__DIRECTIONS FOR THIS TASK__:
No line before the one holding "The width and height of the screenshot is (750, 1220)." is to be copied; that line and all after it, through the end of the listing, are returned exactly, minus pictures.

______

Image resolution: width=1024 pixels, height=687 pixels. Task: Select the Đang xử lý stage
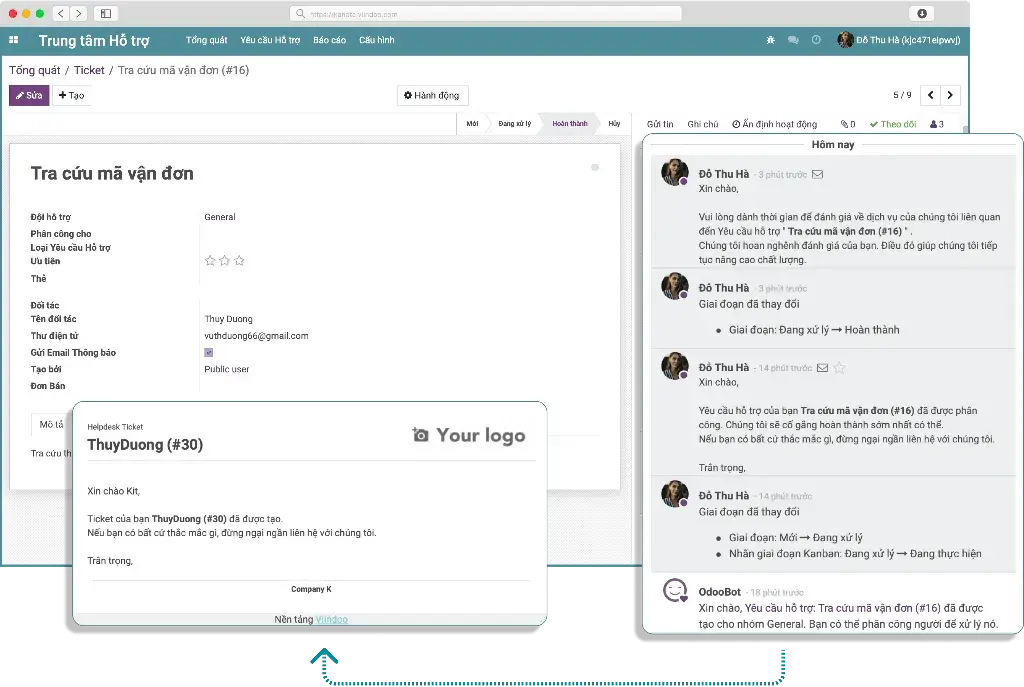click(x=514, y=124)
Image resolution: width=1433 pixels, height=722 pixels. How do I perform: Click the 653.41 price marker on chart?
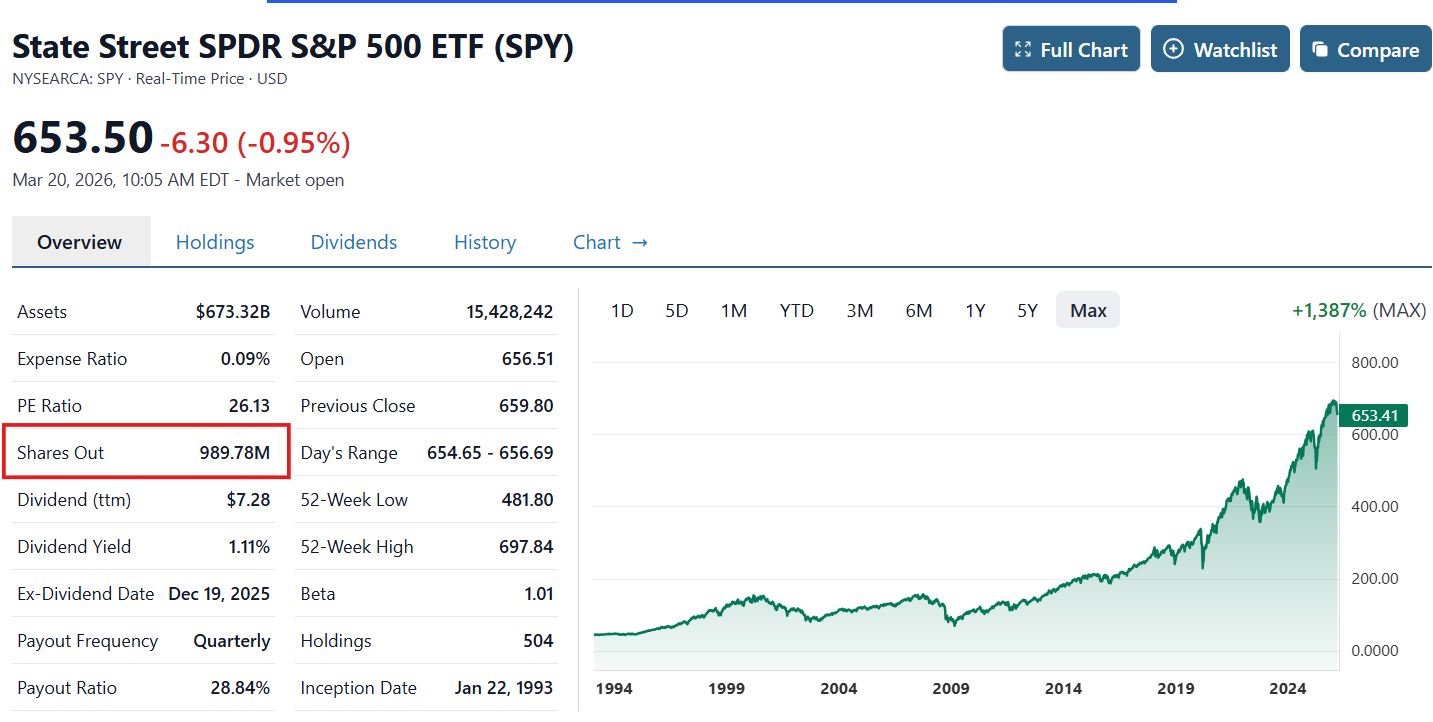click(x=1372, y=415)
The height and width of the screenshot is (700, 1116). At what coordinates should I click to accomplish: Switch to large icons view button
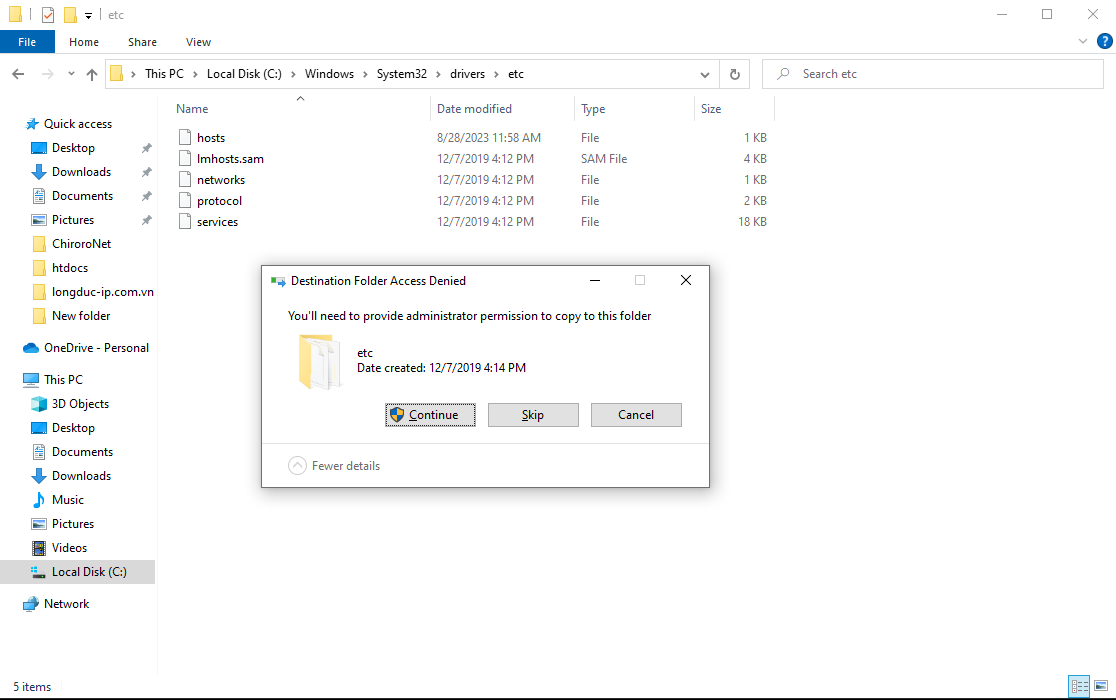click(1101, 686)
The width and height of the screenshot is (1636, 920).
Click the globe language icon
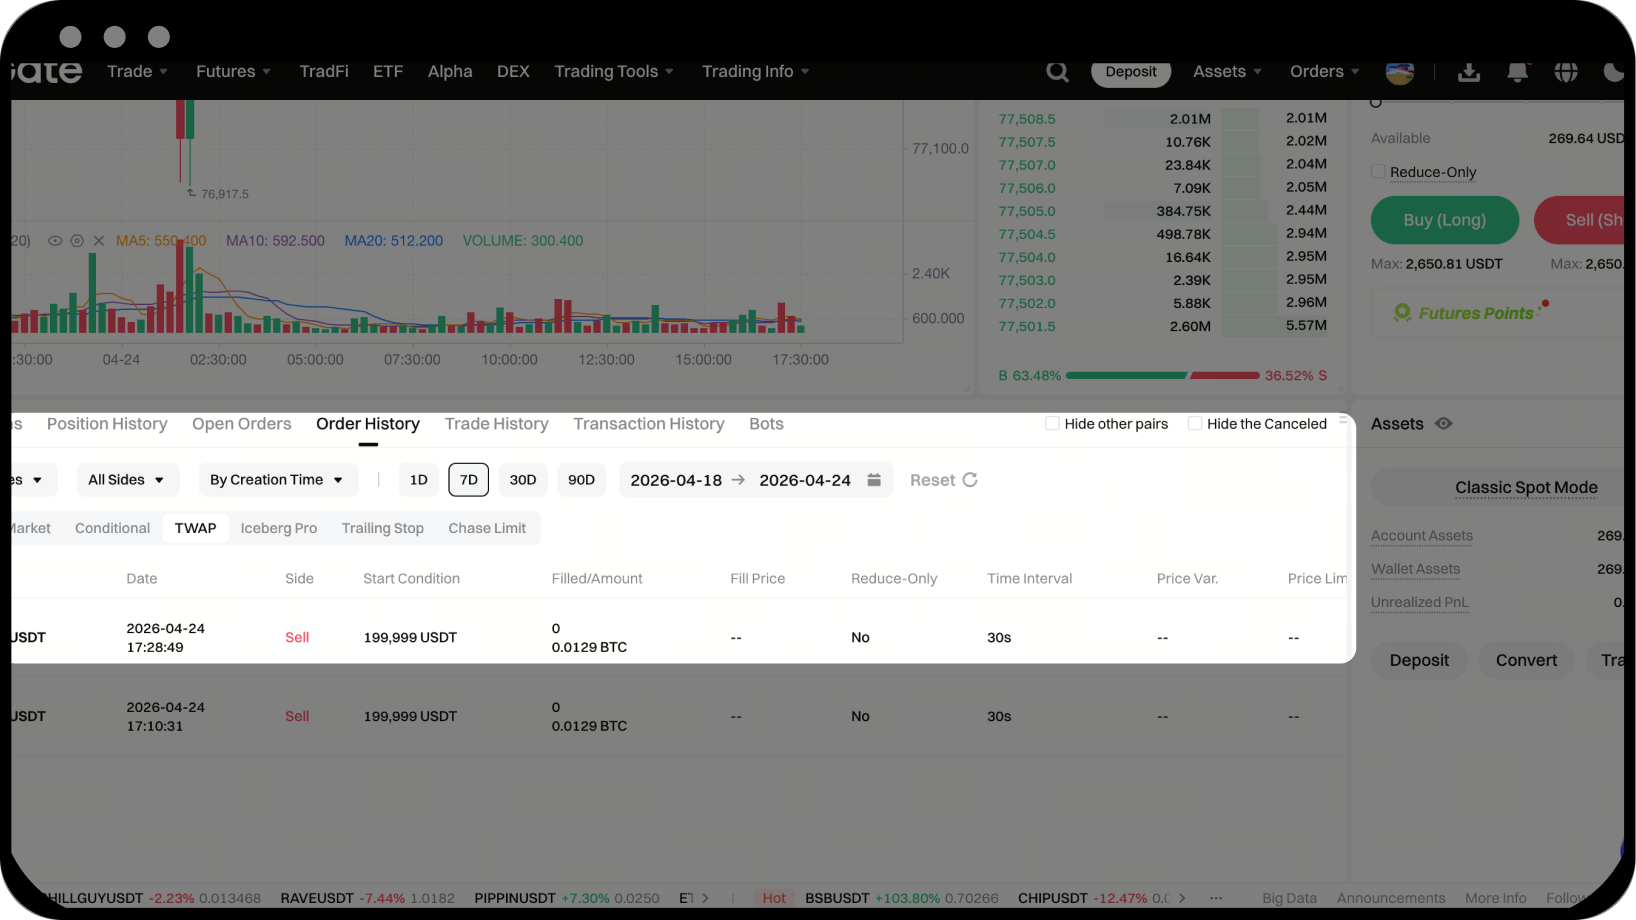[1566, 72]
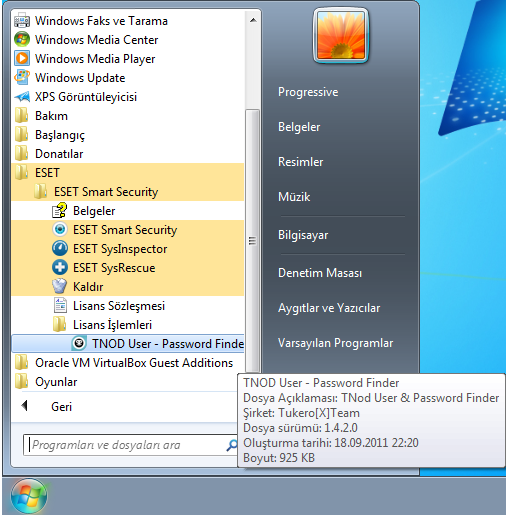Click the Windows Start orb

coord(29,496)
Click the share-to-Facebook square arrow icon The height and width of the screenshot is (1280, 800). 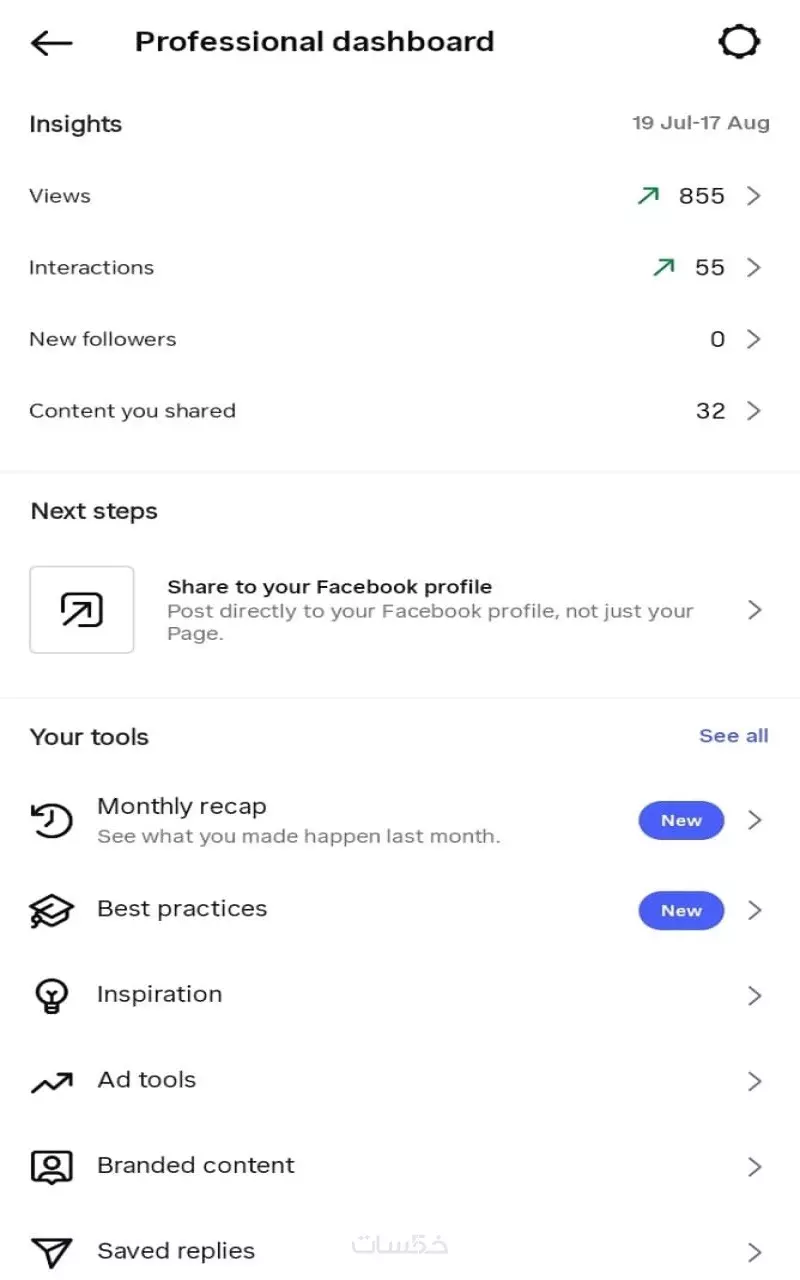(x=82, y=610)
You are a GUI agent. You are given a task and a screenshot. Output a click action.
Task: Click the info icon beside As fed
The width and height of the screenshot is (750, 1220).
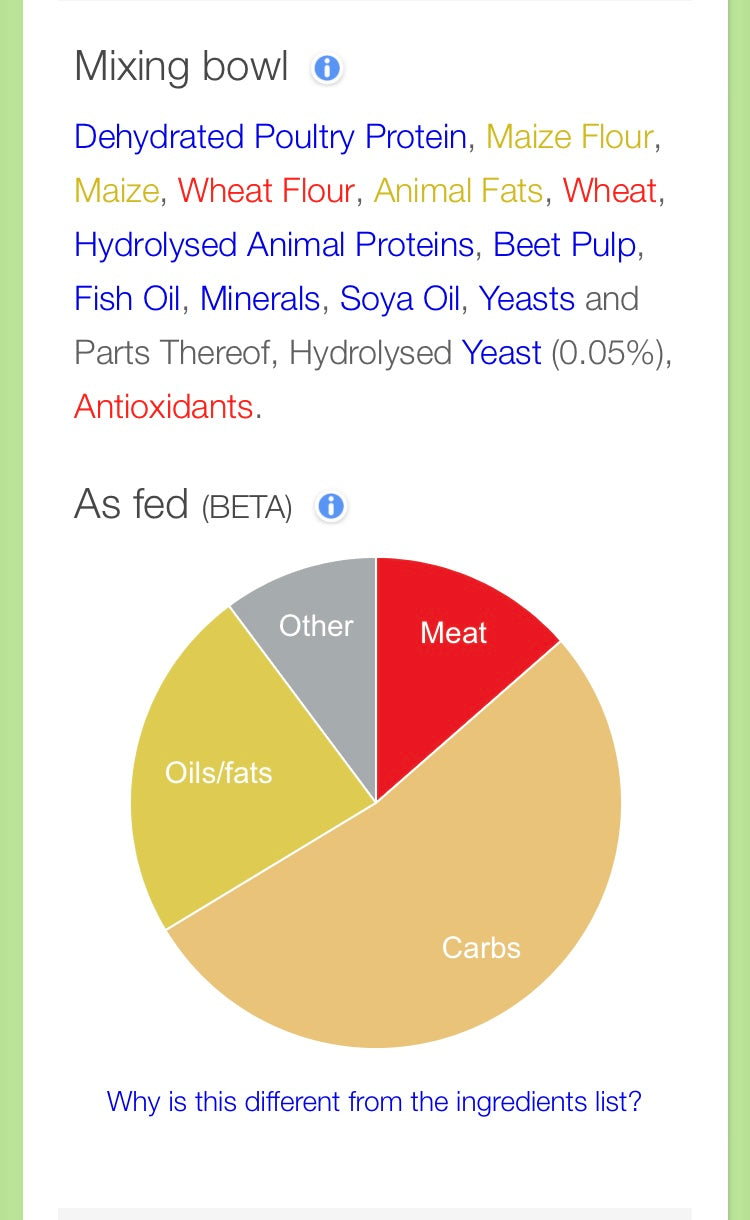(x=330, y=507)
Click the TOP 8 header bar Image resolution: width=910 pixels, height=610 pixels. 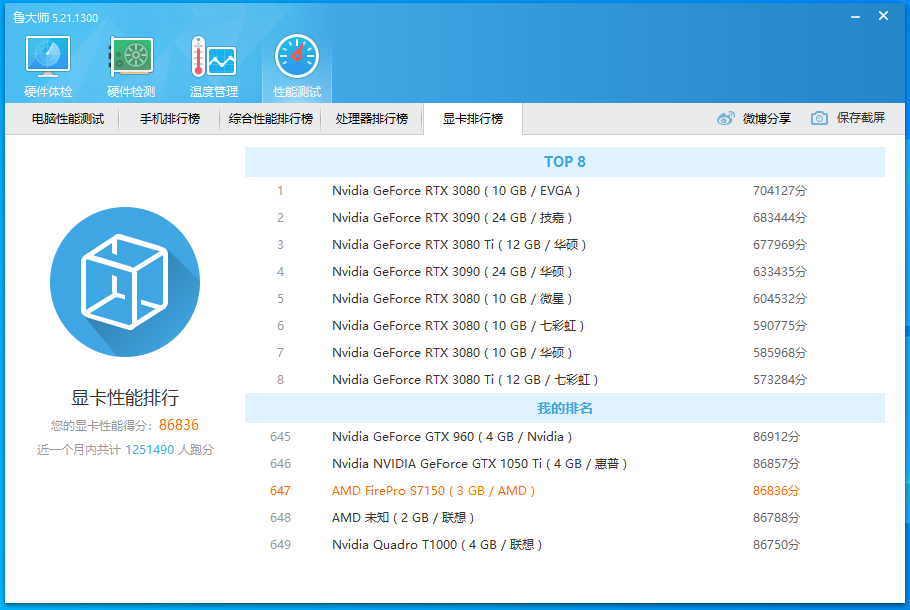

______

__EXERCISE RESULT__:
The width and height of the screenshot is (750, 1220).
(x=330, y=507)
Click the TOP 8 header bar Image resolution: width=910 pixels, height=610 pixels. 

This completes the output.